_Assigned task_: Could you extract the whole page extract on how GRUB loads the kernel and initrd, reproducing it word for word?

_Page extract_:
In the config we see 3 things:

The kernel image (/vmlinuz-6.8.0-40-generic): Kernel that we are booting
The kernel cmdline: Boot-time parameters to the kernel
The initrd: A root filesystem to mount in a RAM-disk, to bootstrap the real root filesystem.

Loading the kernel and initrd

GRUB will load the kernel image (vmlinuz-6.8.0-40-generic) at LOAD_PHYSICAL_ADDR (which is 0x100_000 = 1MB, based on the boot protocol)

GRUB also needs to load the initrd somewhere, and while any address is valid, GRUB prefers as high as possible⁸.

How does the kernel find out the address and size for the initrd and cmdline arguments?

Again, it's specified in the boot protocol — the Kernel's Real Mode header must be read from the kernel image (at offset 0x1f0) and written back somewhere, with updated fields for cmdline/initrd addresses (among others).

But if the header is somewhere, again, how does the kernel find it? Well, GRUB must place the physical address of the header in the rsi register before jumping into kernel code.

Transferring control to the kernel

In 64-bit boot protocol, the kernel's entry point is at a fixed offset: 0x200.

Items from a dataset:

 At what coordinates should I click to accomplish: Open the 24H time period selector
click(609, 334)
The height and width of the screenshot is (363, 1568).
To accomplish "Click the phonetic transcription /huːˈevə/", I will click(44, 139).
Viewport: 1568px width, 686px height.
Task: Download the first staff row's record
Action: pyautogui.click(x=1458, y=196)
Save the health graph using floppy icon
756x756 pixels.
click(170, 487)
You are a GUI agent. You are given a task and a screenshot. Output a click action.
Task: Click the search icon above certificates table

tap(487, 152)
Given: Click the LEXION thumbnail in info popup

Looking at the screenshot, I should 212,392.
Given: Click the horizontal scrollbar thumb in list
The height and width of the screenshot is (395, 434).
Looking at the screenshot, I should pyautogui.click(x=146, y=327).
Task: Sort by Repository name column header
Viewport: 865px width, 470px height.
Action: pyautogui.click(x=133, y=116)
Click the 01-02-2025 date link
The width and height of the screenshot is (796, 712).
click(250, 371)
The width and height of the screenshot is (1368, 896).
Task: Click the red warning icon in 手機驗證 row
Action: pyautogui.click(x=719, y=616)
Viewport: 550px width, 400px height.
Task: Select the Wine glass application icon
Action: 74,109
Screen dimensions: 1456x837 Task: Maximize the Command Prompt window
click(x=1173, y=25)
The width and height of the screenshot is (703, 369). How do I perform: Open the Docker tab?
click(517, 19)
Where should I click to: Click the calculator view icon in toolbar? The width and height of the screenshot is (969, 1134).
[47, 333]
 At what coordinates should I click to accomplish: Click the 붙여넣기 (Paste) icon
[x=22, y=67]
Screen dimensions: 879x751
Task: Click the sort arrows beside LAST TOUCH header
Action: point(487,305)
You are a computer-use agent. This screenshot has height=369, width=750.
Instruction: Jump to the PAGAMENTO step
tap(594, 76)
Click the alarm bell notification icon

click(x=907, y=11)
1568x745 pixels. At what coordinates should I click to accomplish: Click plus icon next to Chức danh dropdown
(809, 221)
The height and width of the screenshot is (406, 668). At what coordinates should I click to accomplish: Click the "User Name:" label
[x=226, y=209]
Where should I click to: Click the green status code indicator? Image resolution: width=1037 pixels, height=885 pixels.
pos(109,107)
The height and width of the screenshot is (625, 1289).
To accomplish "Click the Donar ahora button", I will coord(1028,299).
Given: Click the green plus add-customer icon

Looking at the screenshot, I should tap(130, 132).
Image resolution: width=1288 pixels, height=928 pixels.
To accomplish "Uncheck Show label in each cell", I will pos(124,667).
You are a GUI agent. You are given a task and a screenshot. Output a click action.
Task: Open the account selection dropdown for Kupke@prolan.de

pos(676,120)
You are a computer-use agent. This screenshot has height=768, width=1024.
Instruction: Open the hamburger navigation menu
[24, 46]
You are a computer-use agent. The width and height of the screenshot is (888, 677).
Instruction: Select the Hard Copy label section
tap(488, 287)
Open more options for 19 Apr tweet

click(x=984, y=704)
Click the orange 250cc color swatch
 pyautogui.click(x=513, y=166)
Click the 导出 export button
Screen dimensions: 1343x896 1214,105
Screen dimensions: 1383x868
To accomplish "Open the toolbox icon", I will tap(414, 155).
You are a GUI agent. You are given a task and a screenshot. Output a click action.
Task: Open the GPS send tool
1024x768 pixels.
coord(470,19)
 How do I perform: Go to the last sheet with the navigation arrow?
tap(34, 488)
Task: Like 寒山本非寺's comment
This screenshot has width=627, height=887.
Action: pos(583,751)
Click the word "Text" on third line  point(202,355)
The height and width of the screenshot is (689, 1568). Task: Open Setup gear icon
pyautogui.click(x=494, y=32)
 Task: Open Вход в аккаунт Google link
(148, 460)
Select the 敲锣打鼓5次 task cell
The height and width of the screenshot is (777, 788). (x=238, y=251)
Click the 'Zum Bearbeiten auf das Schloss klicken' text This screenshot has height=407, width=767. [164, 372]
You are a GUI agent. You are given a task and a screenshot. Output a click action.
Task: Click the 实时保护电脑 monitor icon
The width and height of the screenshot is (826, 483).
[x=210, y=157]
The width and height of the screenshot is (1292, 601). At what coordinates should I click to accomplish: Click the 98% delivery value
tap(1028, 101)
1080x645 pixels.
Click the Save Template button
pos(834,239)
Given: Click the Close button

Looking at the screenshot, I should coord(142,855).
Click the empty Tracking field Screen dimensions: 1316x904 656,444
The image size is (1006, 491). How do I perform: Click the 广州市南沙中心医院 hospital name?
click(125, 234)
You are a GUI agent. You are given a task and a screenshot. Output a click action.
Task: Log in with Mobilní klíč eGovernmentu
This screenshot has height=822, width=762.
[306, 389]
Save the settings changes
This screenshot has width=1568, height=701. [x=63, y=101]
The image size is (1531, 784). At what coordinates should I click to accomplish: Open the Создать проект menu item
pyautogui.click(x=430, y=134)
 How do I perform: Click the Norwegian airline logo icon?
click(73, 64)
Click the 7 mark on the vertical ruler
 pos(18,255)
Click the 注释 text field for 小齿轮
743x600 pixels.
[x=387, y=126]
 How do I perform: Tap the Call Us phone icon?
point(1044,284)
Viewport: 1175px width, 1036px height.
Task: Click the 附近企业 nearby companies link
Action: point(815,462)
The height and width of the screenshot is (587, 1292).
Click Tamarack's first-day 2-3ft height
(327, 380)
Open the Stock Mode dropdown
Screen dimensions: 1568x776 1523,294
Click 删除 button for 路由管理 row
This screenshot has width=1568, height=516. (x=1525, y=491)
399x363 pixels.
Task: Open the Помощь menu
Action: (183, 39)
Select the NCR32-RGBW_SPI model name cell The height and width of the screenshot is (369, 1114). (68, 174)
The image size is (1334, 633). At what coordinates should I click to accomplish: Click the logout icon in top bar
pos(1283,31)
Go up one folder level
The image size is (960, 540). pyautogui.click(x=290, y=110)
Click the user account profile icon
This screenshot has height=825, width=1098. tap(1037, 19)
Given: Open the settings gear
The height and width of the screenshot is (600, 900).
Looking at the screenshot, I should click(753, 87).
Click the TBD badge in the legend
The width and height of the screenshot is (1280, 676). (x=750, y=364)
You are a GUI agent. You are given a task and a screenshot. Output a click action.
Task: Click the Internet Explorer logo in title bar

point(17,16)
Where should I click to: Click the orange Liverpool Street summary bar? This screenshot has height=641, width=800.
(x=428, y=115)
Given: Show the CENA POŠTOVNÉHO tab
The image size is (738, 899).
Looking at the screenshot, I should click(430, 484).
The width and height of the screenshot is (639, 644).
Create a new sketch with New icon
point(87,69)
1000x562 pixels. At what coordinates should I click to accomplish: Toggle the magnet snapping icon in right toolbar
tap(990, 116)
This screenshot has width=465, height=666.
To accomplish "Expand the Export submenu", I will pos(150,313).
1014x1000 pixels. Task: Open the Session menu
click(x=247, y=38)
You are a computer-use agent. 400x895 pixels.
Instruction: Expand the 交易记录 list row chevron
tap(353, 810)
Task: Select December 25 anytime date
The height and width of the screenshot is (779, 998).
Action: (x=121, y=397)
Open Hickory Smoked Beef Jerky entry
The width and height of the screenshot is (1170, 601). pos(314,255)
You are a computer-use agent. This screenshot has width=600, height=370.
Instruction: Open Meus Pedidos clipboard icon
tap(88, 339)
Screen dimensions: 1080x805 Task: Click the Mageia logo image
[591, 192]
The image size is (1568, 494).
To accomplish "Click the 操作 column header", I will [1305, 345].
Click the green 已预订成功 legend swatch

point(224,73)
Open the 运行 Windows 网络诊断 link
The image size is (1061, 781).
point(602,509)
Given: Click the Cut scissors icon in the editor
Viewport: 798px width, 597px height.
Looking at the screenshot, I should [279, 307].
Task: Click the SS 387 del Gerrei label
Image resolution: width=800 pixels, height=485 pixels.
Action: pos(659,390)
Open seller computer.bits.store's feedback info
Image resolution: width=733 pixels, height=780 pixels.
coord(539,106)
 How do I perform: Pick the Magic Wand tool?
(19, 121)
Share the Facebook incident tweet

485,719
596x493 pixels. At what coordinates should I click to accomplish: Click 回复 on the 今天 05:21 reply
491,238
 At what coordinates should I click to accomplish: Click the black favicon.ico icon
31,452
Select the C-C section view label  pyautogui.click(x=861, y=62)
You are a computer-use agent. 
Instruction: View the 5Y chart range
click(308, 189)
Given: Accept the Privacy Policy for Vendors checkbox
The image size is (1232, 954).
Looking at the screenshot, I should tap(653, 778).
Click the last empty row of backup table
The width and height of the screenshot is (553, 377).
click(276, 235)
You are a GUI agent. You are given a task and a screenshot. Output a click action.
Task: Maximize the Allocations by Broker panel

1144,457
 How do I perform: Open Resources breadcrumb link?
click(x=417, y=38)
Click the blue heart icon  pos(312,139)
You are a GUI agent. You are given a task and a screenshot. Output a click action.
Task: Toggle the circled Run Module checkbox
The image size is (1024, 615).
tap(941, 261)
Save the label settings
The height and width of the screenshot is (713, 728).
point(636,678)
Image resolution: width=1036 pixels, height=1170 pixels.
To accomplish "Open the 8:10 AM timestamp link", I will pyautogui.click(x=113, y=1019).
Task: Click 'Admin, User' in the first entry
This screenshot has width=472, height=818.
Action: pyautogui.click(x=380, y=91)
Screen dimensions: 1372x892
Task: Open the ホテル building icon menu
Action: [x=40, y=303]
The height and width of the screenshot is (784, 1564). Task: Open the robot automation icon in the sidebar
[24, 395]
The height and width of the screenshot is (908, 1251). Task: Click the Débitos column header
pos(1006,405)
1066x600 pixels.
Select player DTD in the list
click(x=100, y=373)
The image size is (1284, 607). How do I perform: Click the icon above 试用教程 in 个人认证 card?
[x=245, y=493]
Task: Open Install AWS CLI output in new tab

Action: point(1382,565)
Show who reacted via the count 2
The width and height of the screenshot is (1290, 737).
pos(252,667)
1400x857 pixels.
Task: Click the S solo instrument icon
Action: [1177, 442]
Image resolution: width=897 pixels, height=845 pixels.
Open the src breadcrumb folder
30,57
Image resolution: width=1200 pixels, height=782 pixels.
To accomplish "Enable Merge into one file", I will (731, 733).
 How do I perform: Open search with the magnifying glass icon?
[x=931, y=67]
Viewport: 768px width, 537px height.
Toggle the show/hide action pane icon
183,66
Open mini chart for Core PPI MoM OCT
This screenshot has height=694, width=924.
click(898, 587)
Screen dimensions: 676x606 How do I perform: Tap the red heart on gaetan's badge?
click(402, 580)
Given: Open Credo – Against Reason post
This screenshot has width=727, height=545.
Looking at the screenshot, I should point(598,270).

_Answer space_:
In the config we see 3 things:

The kernel image (/vmlinuz-6.8.0-40-generic): Kernel that we are booting
The kernel cmdline: Boot-time parameters to the kernel
The initrd: A root filesystem to mount in a RAM-disk, to bootstrap the real root filesystem.

Loading the kernel and initrd

GRUB will load the kernel image (vmlinuz-6.8.0-40-generic) at LOAD_PHYSICAL_ADDR (which is 0x100_000 = 1MB, based on the boot protocol)

GRUB also needs to load the initrd somewhere, and while any address is valid, GRUB prefers as high as possible⁸.

How does the kernel find out the address and size for the initrd and cmdline arguments?

Again, it's specified in the boot protocol — the Kernel's Real Mode header must be read from the kernel image (at offset 0x1f0) and written back somewhere, with updated fields for cmdline/initrd addresses (among others).

But if the header is somewhere, again, how does the kernel find it? Well, GRUB must place the physical address of the header in the rsi register before jumping into kernel code.

Transferring control to the kernel

In 64-bit boot protocol, the kernel's entry point is at a fixed offset: 0x200.